• WHAT YOU ARE ASKED TO DO: The response should consist of the records, reproduced exactly.
- - -
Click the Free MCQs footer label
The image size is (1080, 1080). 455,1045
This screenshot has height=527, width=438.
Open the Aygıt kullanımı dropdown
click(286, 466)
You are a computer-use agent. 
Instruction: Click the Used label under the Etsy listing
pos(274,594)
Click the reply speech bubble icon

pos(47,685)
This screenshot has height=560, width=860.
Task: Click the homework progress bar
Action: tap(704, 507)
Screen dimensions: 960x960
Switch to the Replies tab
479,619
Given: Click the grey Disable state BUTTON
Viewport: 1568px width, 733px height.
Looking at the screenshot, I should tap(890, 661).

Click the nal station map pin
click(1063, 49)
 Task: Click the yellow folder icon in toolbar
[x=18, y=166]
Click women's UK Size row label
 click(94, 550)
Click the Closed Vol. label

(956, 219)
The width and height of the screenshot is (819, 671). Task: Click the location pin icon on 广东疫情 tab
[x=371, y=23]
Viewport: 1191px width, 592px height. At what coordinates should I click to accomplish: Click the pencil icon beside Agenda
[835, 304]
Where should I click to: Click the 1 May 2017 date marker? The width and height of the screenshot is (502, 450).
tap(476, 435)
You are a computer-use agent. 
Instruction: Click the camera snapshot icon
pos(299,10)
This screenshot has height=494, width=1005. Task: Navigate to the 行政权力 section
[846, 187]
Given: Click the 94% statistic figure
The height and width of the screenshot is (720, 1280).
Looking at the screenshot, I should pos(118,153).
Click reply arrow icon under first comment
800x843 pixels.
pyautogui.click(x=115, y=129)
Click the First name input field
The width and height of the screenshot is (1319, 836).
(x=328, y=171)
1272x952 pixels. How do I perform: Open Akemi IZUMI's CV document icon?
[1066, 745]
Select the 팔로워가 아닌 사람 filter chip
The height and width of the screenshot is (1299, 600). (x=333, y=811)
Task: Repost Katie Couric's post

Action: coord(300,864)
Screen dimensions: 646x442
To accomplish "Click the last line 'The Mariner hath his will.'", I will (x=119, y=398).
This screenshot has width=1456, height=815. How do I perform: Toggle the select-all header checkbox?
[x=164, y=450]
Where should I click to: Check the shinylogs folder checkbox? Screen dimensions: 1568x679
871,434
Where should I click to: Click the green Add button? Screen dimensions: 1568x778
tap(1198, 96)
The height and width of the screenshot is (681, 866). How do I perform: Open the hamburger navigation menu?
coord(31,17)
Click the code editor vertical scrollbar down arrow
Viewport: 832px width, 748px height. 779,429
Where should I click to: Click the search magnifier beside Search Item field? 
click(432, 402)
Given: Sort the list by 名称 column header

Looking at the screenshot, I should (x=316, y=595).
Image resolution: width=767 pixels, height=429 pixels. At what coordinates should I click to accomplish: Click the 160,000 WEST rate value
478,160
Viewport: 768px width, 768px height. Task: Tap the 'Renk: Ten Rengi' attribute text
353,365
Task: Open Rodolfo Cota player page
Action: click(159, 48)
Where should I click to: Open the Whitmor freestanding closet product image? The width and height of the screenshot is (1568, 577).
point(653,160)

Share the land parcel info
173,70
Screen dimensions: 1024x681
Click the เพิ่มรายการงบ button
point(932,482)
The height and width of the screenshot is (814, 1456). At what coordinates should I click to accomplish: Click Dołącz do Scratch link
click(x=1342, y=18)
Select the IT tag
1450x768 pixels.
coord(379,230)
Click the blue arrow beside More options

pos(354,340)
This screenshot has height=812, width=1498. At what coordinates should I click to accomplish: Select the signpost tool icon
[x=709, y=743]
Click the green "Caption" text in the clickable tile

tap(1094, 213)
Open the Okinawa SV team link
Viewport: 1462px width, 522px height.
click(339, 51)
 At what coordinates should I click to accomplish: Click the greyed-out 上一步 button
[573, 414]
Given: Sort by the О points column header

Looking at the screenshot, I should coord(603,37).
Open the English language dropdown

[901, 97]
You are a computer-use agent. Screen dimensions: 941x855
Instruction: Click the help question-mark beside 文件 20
- - -
• FINISHED TASK:
Click the Free MCQs footer label
The image size is (1080, 1080). 455,1045
This screenshot has height=527, width=438.
Open the Aygıt kullanımı dropdown
click(286, 466)
You are a computer-use agent. 
Instruction: Click the Used label under the Etsy listing
pos(274,594)
Click the reply speech bubble icon

pos(47,685)
This screenshot has height=560, width=860.
Task: Click the homework progress bar
Action: tap(704, 507)
Screen dimensions: 960x960
Switch to the Replies tab
479,619
Given: Click the grey Disable state BUTTON
Viewport: 1568px width, 733px height.
Looking at the screenshot, I should tap(890, 661).

Click the nal station map pin
click(1063, 49)
 Task: Click the yellow folder icon in toolbar
[x=18, y=166]
Click women's UK Size row label
 click(94, 550)
Click the Closed Vol. label

(956, 219)
The width and height of the screenshot is (819, 671). Task: Click the location pin icon on 广东疫情 tab
[x=371, y=23]
Viewport: 1191px width, 592px height. At what coordinates should I click to accomplish: Click the pencil icon beside Agenda
[835, 304]
Where should I click to: Click the 1 May 2017 date marker? The width and height of the screenshot is (502, 450).
tap(476, 435)
You are a computer-use agent. 
Instruction: Click the camera snapshot icon
pos(299,10)
This screenshot has height=494, width=1005. Task: Navigate to the 行政权力 section
[846, 187]
Given: Click the 94% statistic figure
The height and width of the screenshot is (720, 1280).
Looking at the screenshot, I should pos(118,153).
Click reply arrow icon under first comment
800x843 pixels.
pyautogui.click(x=115, y=129)
Click the First name input field
The width and height of the screenshot is (1319, 836).
(x=328, y=171)
1272x952 pixels. How do I perform: Open Akemi IZUMI's CV document icon?
[1066, 745]
Select the 팔로워가 아닌 사람 filter chip
The height and width of the screenshot is (1299, 600). (x=333, y=811)
Task: Repost Katie Couric's post

Action: coord(300,864)
Screen dimensions: 646x442
To accomplish "Click the last line 'The Mariner hath his will.'", I will (x=119, y=398).
This screenshot has width=1456, height=815. How do I perform: Toggle the select-all header checkbox?
[x=164, y=450]
Where should I click to: Check the shinylogs folder checkbox? Screen dimensions: 1568x679
871,434
Where should I click to: Click the green Add button? Screen dimensions: 1568x778
tap(1198, 96)
The height and width of the screenshot is (681, 866). How do I perform: Open the hamburger navigation menu?
coord(31,17)
Click the code editor vertical scrollbar down arrow
Viewport: 832px width, 748px height. 779,429
Where should I click to: Click the search magnifier beside Search Item field? 
click(432, 402)
Given: Sort the list by 名称 column header

Looking at the screenshot, I should (x=316, y=595).
Image resolution: width=767 pixels, height=429 pixels. At what coordinates should I click to accomplish: Click the 160,000 WEST rate value
478,160
Viewport: 768px width, 768px height. Task: Tap the 'Renk: Ten Rengi' attribute text
353,365
Task: Open Rodolfo Cota player page
Action: click(159, 48)
Where should I click to: Open the Whitmor freestanding closet product image? The width and height of the screenshot is (1568, 577).
point(653,160)

Share the land parcel info
173,70
Screen dimensions: 1024x681
Click the เพิ่มรายการงบ button
point(932,482)
The height and width of the screenshot is (814, 1456). At what coordinates should I click to accomplish: Click Dołącz do Scratch link
click(x=1342, y=18)
Select the IT tag
1450x768 pixels.
coord(379,230)
Click the blue arrow beside More options

pos(354,340)
This screenshot has height=812, width=1498. At what coordinates should I click to accomplish: Select the signpost tool icon
[x=709, y=743]
Click the green "Caption" text in the clickable tile

tap(1094, 213)
Open the Okinawa SV team link
Viewport: 1462px width, 522px height.
click(339, 51)
 At what coordinates should I click to accomplish: Click the greyed-out 上一步 button
[573, 414]
Given: Sort by the О points column header

Looking at the screenshot, I should coord(603,37).
Open the English language dropdown

[901, 97]
You are a computer-use agent. Screen dimensions: 941x855
Instruction: Click the help question-mark beside 文件 20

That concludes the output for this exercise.